What is cold therapy and what does cold therapy do?

The underlying science behind cold therapy involves exposing the body, or a body part, to extremely cold temperatures, which may help relieve pain. This happens because the cold causes blood vessels to constrict1A,2A, which reduces blood flow. This reduction in blood flow could theoretically reduce inflammation and pain around the site of an injury or strain.

In this guide, we cover some common cold therapy options, the various pain-relief benefits of cold therapy, and any potential side effects to help you determine whether cold therapy is right for you.

Different Types of Cold Therapy

There are many forms of cold therapy. Below are a few of the more common types of cold therapy available.

Cold Compress

A cold compress, or an ice pack, is an easy way to do cold therapy at home.

If you don’t have an ice pack, you can also use a bag of frozen peas or vegetables.

Cold Water Immersion

Cold water therapy3 includes different forms of cold-water immersion—cold plunges in a pool or lake, ice baths, or cold showers.

Localized Ice Massage

An ice massage involves massaging an ice cube (or using a cryocup) that is wrapped in a cloth or is covered directly on the site of pain.

The skin will feel extremely cold and then numb. Do not apply ice directly to the skin and do not continue an ice massage once you’ve reached a point of numbness.

Topical Cooling Agents

Using topical cooling agents like Biofreeze’s Menthol Pain-Relieving Gel as directed can provide temporary relief for minor muscle and joint aches and pains.4

Even more conveniently, Biofreeze’s pain relief products come in a variety of forms and applications (sprays, patches), so there are several options to suit your pain relief needs.

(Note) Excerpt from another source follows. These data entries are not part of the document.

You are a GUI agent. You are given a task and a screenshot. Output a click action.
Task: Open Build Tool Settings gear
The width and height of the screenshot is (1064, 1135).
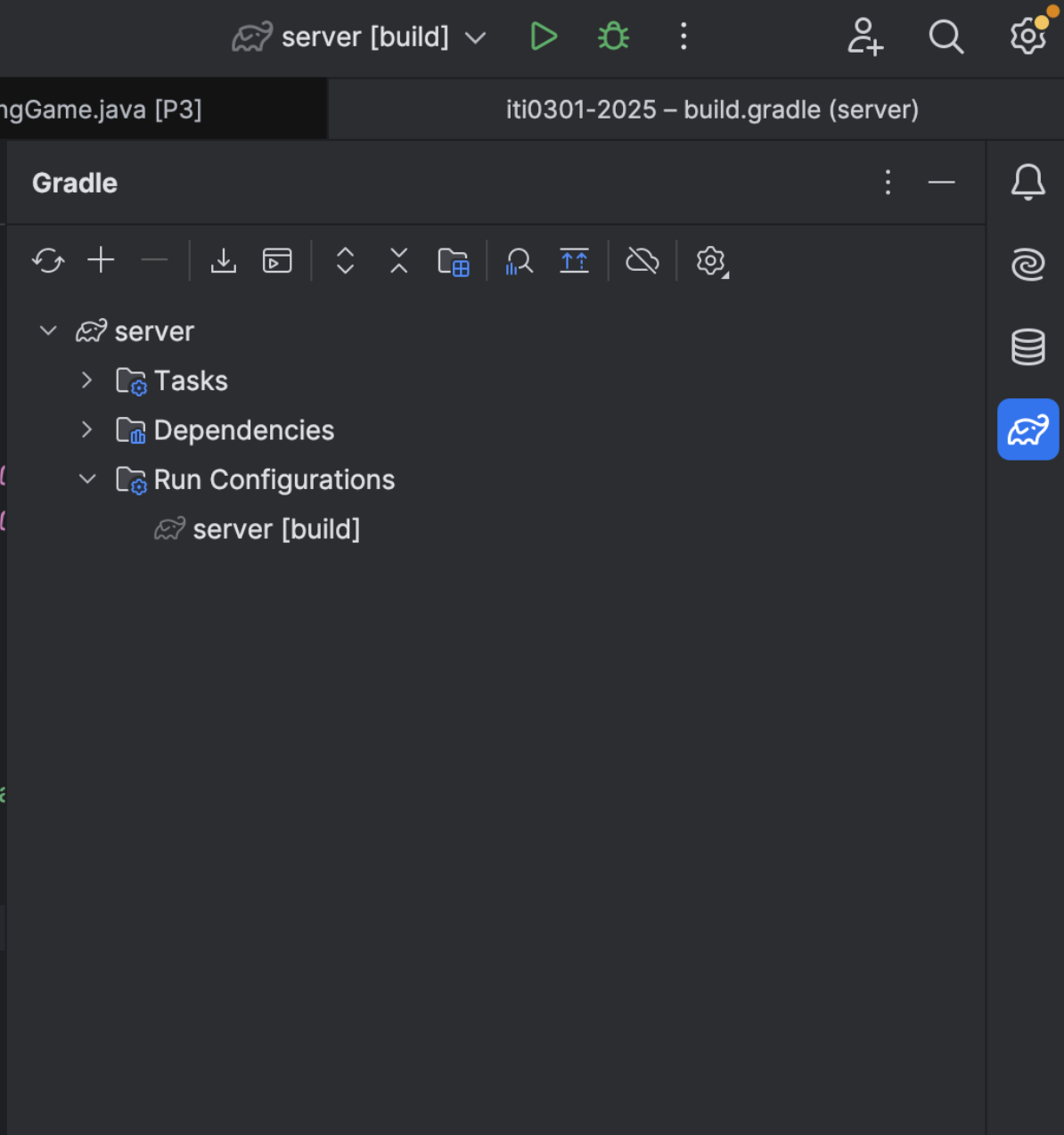click(x=711, y=261)

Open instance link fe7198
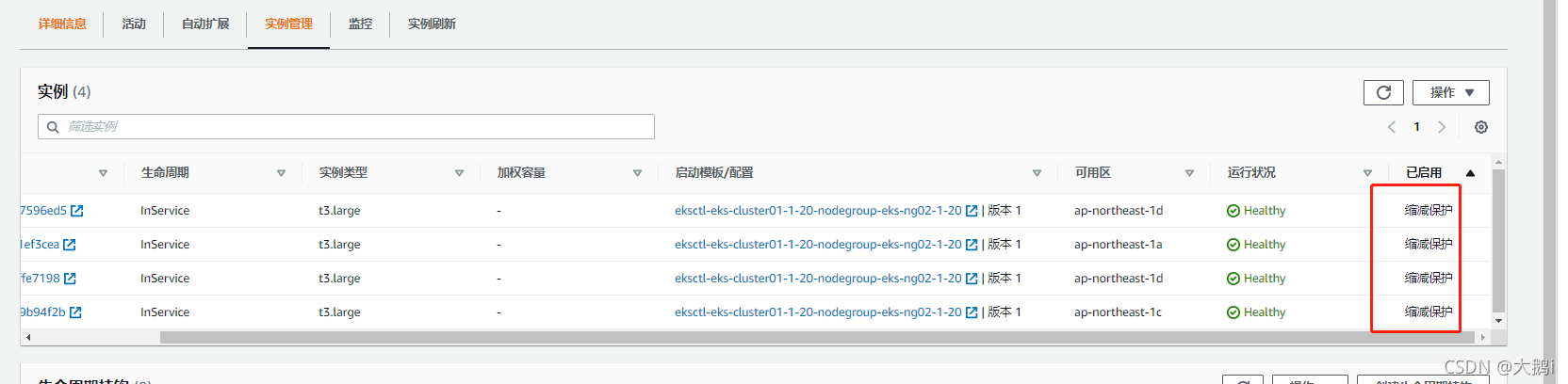point(40,279)

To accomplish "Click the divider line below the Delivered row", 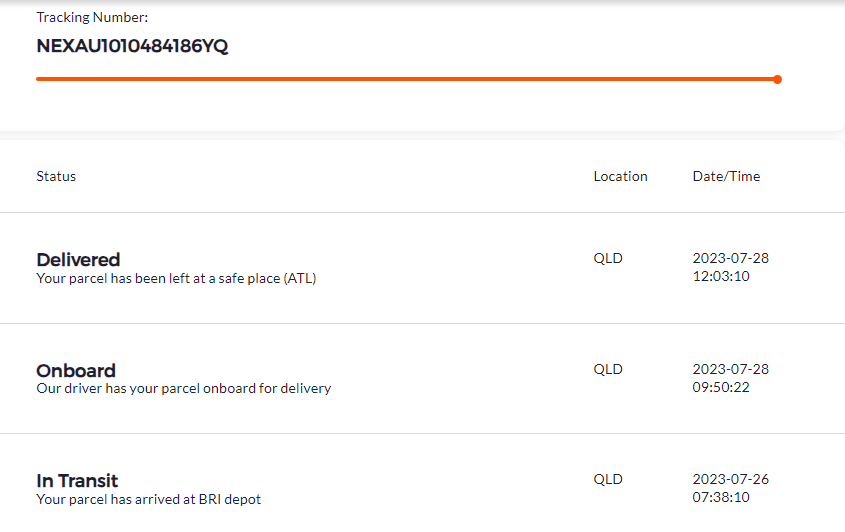I will pos(422,323).
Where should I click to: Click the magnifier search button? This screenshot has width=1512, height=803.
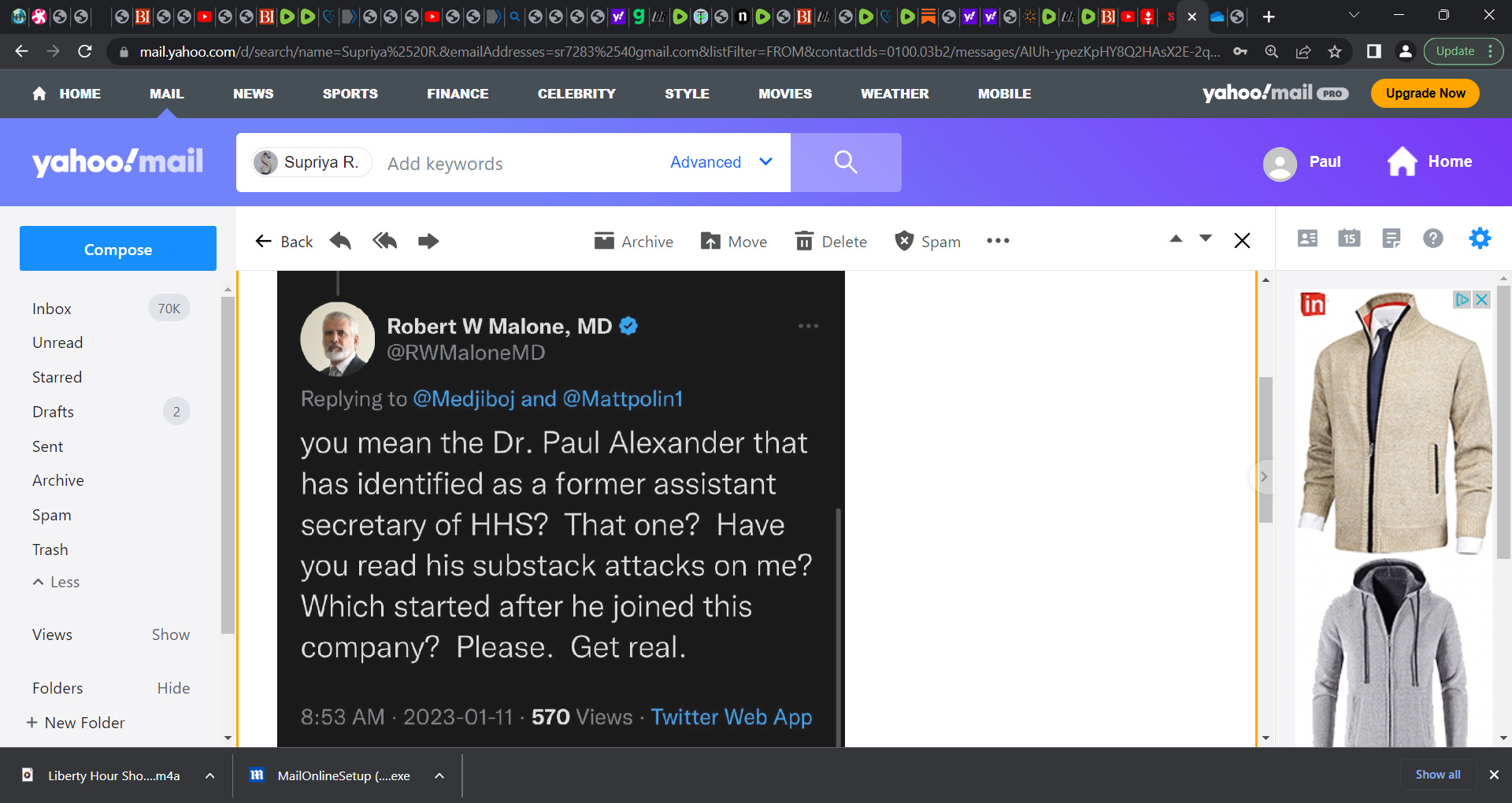click(x=846, y=162)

The Benefits of Cold Therapy

Cold therapy has been gaining popularity thanks to its various health benefits, particularly for muscle pain relief.

If you have sore muscles, a muscle sprain, or lower back pain, you might find cold therapy helpful.

Your guide to muscle pain relief

Below are three ways that cryotherapy can help you better manage your muscle injuries or pain.

Decreases Inflammation and Swelling

Cold exposure therapy like cryotherapy and ice application aims to reduce inflammation and swelling due to muscular injuries by constricting blood vessels and reducing blood flow. This will numb the injured area, reducing pain.2B

Although the inflammation-reduction effects of cold therapy have been explored in animal studies of muscle injury5, there is the need for robust randomized controlled studies of cold therapy in humans.  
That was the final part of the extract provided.